Malawian housemaid wins US human trafficking case
A Malawian woman trafficked to the United States by a diplomat, confined to a house for three years and forced to work long hours for little pay has been awarded $1 million in damages in a human trafficking lawsuit against her former employer. Fainess Lipenga began working for Jane Kambalame as a housemaid in her Malawi home in 2002, according to the case memorandum. When Kambalame accepted a diplomatic position at the Malawian embassy in Washington in 2004, she asked Lipenga to move with her.
“I was so excited,” Lipenga told the Thomson Reuters Foundation in a phone interview. “She (Kambalame) told me that I could finish my education in the US and that she would help me find another job.” She signed a contract written in English, which she did not fully understand, which stated Lipenga would be paid $980 per month for working 35 hours per week and would be paid overtime. But the reality was quite different. For the first few months she received nothing, and after that was paid between $100 and $180 per month.
“She made me work from 5.30 am to 11 pm on most days, and I had to sleep on the basement floor,” said Lipenga. “She said I couldn’t sleep in a room upstairs like the family because I would make them sick.” Nearly 21 million people are victims of forced labor globally, 1.5 million of them in developed countries like the United States, according to the International Labor Organization (ILO). Over half are women and girls. Forced labor among migrant domestic workers in particular is widespread, with women exploited even before they have left their home country and later abused by their employers abroad.

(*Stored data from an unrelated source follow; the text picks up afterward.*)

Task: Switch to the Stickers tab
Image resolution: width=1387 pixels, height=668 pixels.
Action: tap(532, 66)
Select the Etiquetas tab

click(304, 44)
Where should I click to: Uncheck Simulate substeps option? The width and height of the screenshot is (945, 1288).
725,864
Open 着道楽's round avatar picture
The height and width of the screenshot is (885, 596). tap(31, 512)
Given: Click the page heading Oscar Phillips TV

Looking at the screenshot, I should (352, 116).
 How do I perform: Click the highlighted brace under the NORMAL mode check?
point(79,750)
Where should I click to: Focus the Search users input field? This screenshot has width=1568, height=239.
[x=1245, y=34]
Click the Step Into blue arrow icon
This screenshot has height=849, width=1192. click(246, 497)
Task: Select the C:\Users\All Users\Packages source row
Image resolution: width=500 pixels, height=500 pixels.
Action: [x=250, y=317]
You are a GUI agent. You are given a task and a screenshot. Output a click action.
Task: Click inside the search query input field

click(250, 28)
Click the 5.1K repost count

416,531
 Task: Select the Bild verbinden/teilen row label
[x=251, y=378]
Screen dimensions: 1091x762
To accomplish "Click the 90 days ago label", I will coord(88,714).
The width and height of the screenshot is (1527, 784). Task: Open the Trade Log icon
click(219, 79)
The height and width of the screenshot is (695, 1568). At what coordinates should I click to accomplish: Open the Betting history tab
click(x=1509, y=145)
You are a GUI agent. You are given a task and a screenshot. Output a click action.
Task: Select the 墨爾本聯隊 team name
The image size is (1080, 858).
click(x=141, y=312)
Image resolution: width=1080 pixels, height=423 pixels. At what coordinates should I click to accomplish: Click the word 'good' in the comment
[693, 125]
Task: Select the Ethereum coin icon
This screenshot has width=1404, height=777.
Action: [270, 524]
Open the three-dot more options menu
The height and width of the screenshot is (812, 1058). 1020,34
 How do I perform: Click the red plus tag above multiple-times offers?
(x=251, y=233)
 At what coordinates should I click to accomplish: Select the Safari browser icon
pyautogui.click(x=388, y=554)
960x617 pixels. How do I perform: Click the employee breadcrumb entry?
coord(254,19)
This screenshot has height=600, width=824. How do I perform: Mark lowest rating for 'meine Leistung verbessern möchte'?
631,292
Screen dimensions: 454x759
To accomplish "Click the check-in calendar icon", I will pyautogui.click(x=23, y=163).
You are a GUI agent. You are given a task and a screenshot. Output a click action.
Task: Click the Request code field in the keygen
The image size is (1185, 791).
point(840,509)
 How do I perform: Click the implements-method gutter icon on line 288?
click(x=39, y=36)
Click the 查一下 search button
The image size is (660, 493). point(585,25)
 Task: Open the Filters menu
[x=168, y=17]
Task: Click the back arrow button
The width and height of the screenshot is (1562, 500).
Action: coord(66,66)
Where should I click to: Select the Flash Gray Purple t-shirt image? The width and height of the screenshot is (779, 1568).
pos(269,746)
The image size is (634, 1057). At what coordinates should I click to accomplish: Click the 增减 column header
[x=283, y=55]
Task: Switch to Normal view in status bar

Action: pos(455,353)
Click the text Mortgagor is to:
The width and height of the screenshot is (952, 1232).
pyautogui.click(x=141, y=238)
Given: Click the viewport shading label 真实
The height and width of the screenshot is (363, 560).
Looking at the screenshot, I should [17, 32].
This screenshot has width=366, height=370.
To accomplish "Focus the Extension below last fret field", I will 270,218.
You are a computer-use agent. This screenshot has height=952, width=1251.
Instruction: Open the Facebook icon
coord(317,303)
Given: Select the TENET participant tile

In 2006 Kambalame installed a lock on the door of the family home in Washington DC, confining her domestic servant to the house, Lipenga said. “She listened on the phone whenever I talked to my family, and would disconnect it when she left the house - I was trapped,” she said. According to the lawsuit, Kambalame subjected Lipenga to psychological abuse, such as by humiliating her in front of visitors and threatening to deport her. “She told me: ‘I’m a diplomat, you’ll never get me in trouble’,” Lipenga said.“I just believed her.”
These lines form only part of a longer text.